And when the church began buying downtown property in 1975, he said, that phantom corporation began a campaign to discredit the church and to keep property values low until it could complete its own acquisition program.
"We must have cut across the plans of that major corporation," he said.
But Jentzsch would not name the company, other than to say it is an out-of-state company with holdings in about four states. He said, however, he is convinced the company is involved in a deliberate effort to drive down property values in downtown Clearwater.
Jentzsch's remarks came during a press conference Wednesday in the ballroom of the former Fort Harrison Hotel, used as an international training center by the sect since it took over the building in 1975.
Downtown Development Board Chairman Allan Bornstein dismissed Jentzsch's claims, saying it's impossible for a group to control property values.
Jentzsch went on to say that it is more than coincidence that while the city's population and general economic indicators continue to rise, plans to revitalize downtown Clearwater consistently are frustrated.
He said the church will continue an investigation into the matter, and may announce the company's identity within the next three weeks.
Bornstein called the sect's allegations "absolutely amazing." Even if some group were able to control property values, he said, the sect also would benefit, whether values rise or fall.
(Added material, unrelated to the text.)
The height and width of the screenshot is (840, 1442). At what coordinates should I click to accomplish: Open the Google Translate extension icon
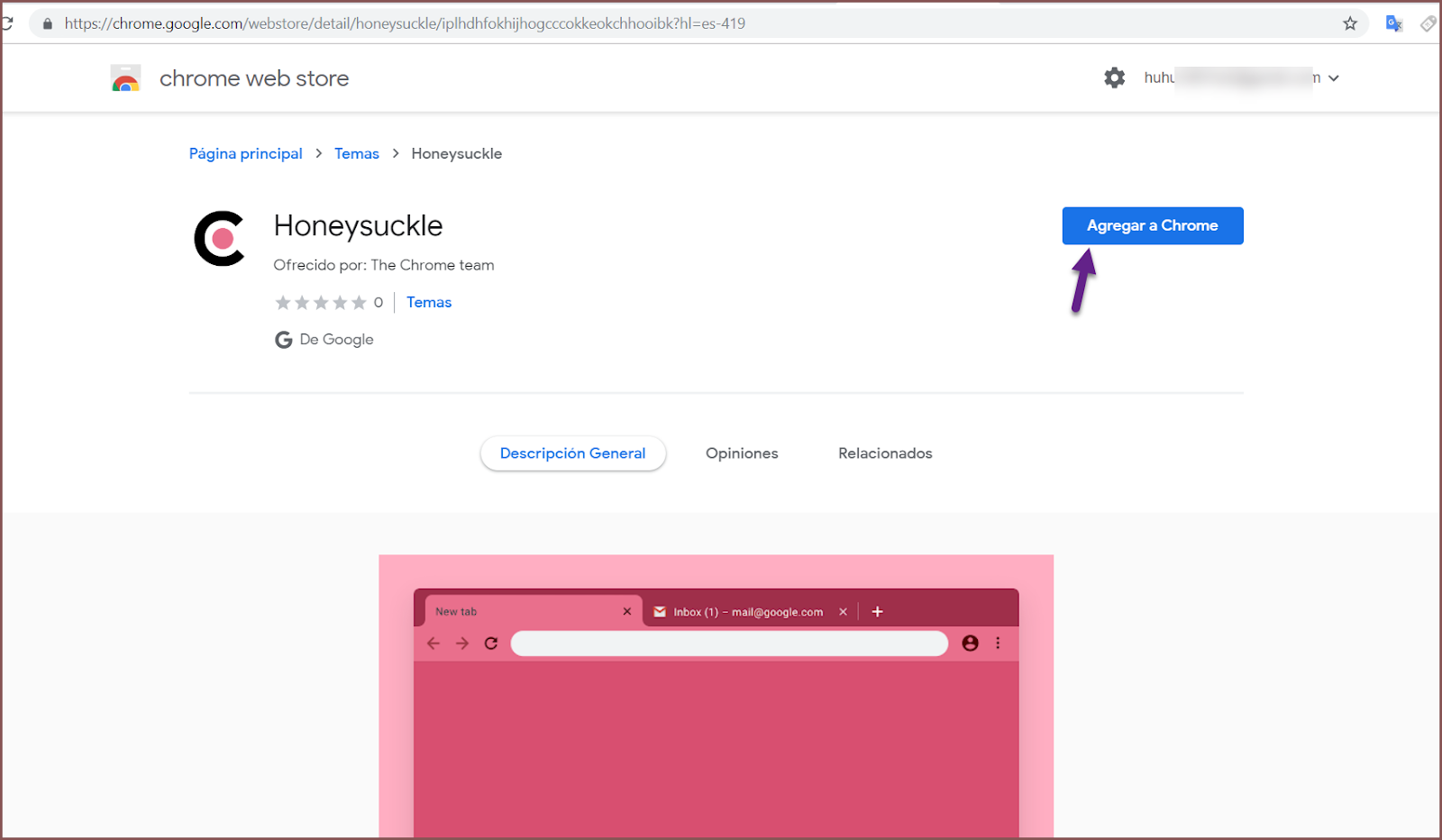coord(1393,23)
Because the sect still is required to pay taxes, he said, lower property values would mean lower taxes. And if land values are forced up, Bornstein noted, the sect would benefit by higher resale prices in the future, just like other downtown landowners.
"It is impossible for anyone to manipulate property values," he said. "Every effort to put together (development) in the downtown area is so hard ... anyone on the outside saying someone is trying to adjust property values is out of touch."
Pinellas County Property Appraiser Ron Schultz also was skeptical of the sect's claims.
"I don't believe it," Schultz said. "(The church) is the biggest single owner of property in downtown Clearwater."
On another issue, Jentzsch accused the city of Clearwater of shutting the church out of meaningful dialogue about a proposed waterfront preservation plan. The project, which goes to the voters in a Dec. 4 referendum, tentatively includes the purchase of the former Sand Castle Motel, which belongs to the sect.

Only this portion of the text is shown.